Retail sentiment on TSLA is the most divided it has been in years. On Reddit, the social sentiment score drifted to bearish levels as low as 28 out of 100 in early 2026, with r/investing and r/stocks dominated by threads examining delivery declines, margin compression, and CEO distraction. A thread titled “I Finally Sold My Tesla Shares” on r/investing drew hundreds of responses from long-term holders explaining their exits.
On Stocktwits, a different picture emerges. An ongoing poll of over 2,200 respondents shows that 57% expect the next 20% move to be higher, while 43% expect further downside. Bullish users point to Musk’s historical ability to navigate crises and argue that a bad Q1 is already priced in, with the stock set to rally if he makes positive announcements about Cybercab production and his DOGE involvement. Bearish users focus on the sustained decline in vehicle deliveries, the widening gap between the AI narrative and actual revenue, and the brand damage caused by Musk’s political positioning.

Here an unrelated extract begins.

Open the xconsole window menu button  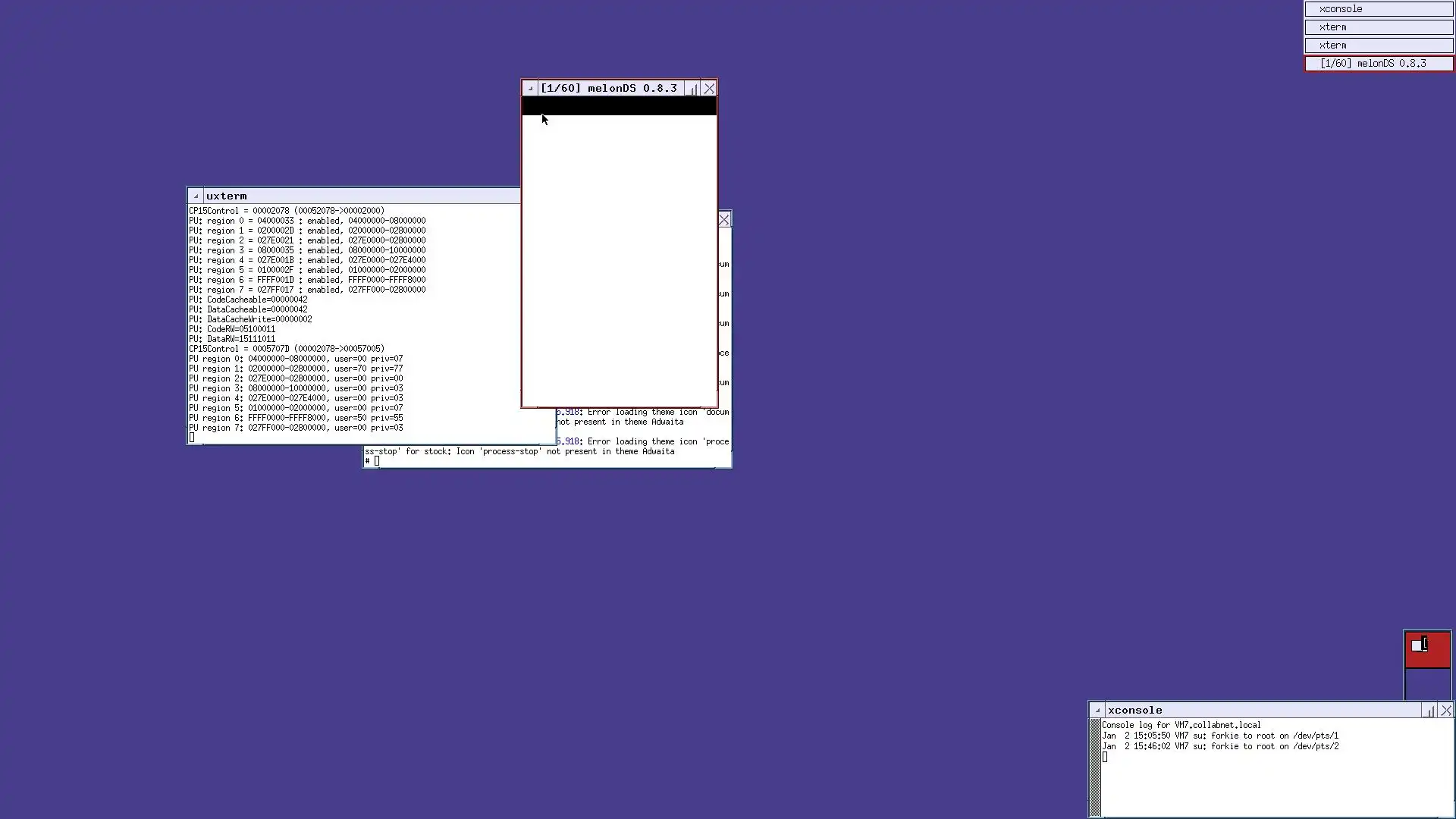tap(1097, 711)
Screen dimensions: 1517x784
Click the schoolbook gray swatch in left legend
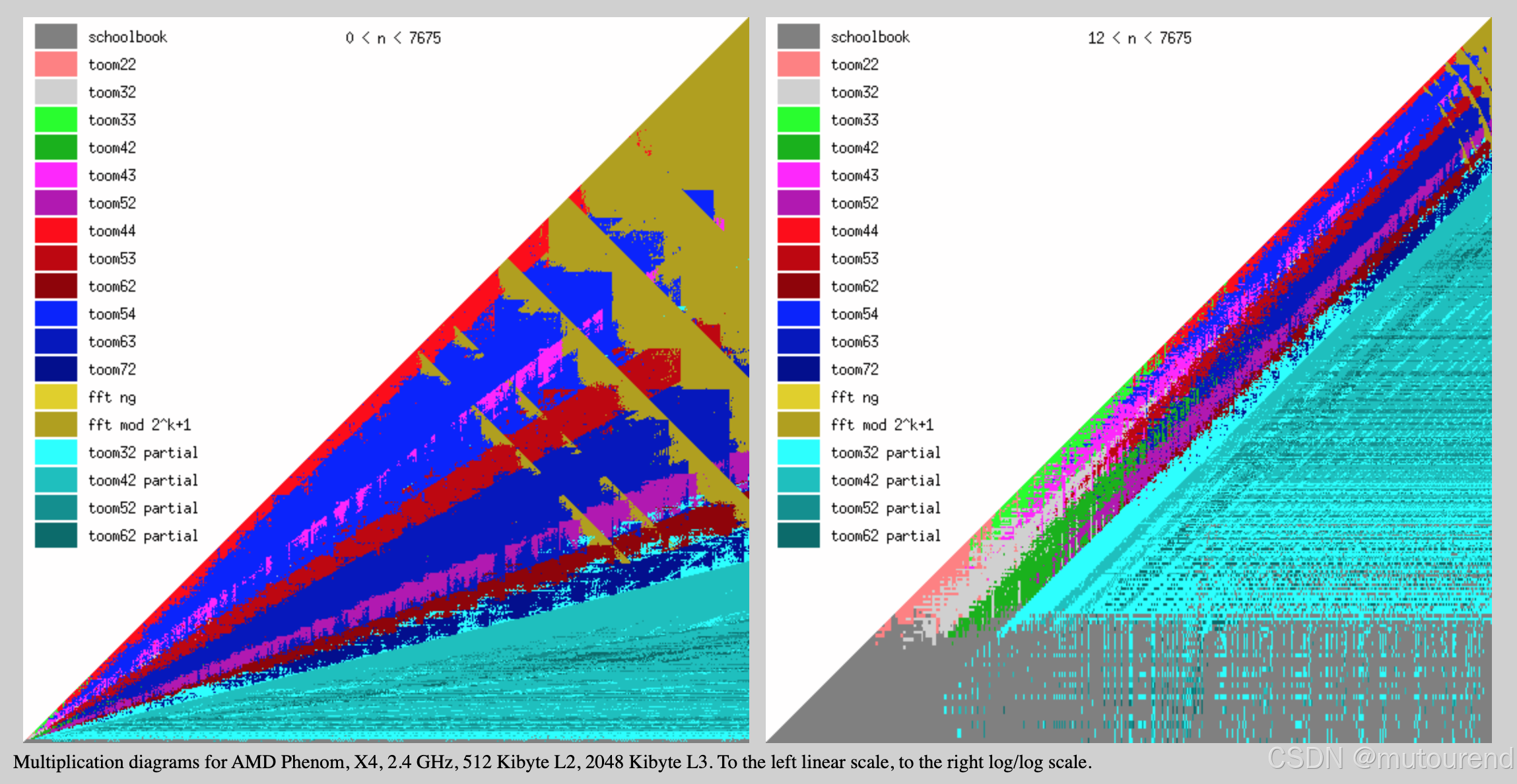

The FSD approval in the Netherlands, announced on X by Tesla, generated its own thread of activity. European regulatory progress matters because it expands the addressable market for both FSD subscriptions and a future robotaxi deployment, targeted for Europe in 2027.
Key takeaways for retail investors watching TSLA ahead of April 22
- The next confirmed catalyst is the Q1 2026 earnings report on 22 April 2026, with consensus EPS of approximately USD 0.39 and consensus revenue of approximately USD 22.7 billion. The stock has missed estimates for four consecutive quarters, so a beat would be a meaningful signal of operational stabilisation.
- Cybercab production at Gigafactory Texas was targeted to begin this month, April 2026, using AI4 hardware after the AI5 chip was delayed to mid-2027. Physical production milestones and any commercial deployment updates from Musk will be watched closely alongside the financial results.
- The Q1 delivery miss of 358,023 vehicles, below a consensus of roughly 365,645, combined with approximately 50,000 units of excess inventory, means margin pressure in the automotive segment is the most likely source of a negative earnings surprise.
- The energy storage division is a genuine bright spot. It posted record gross profit in Q4 2025 and deployed 8.8 gigawatt-hours in Q1 2026. Full-year 2025 energy storage consensus reaches 65.2 gigawatt-hours. This segment is growing faster than automotive and warrants tracking as a standalone business.
- Analyst opinion on TSLA is almost evenly split across the 43 analysts covering the stock, with 15 strong buys, 16 holds, and 10 strong sells. The average 12-month price target sits around USD 405, representing approximately 16% upside from current levels. Wedbush’s Dan Ives holds the Street-high target of USD 600.
- The three biggest execution risks are: regulatory approval for unsupervised Cybercab operation, the production ramp pace for both Cybercab and Optimus, and ongoing brand sentiment tied to Musk’s political involvement. Any adverse development on any of these fronts could extend the year-to-date decline further.
- Retail investors who believe the autonomy thesis is real but overpriced can watch the April 22 call for confirmation that automotive margins are holding and that Cybercab production has genuinely begun at meaningful scale. Those who believe the thesis is detached from the current business fundamentals will be looking at the same call for evidence that the gap between narrative and numbers is finally starting to close.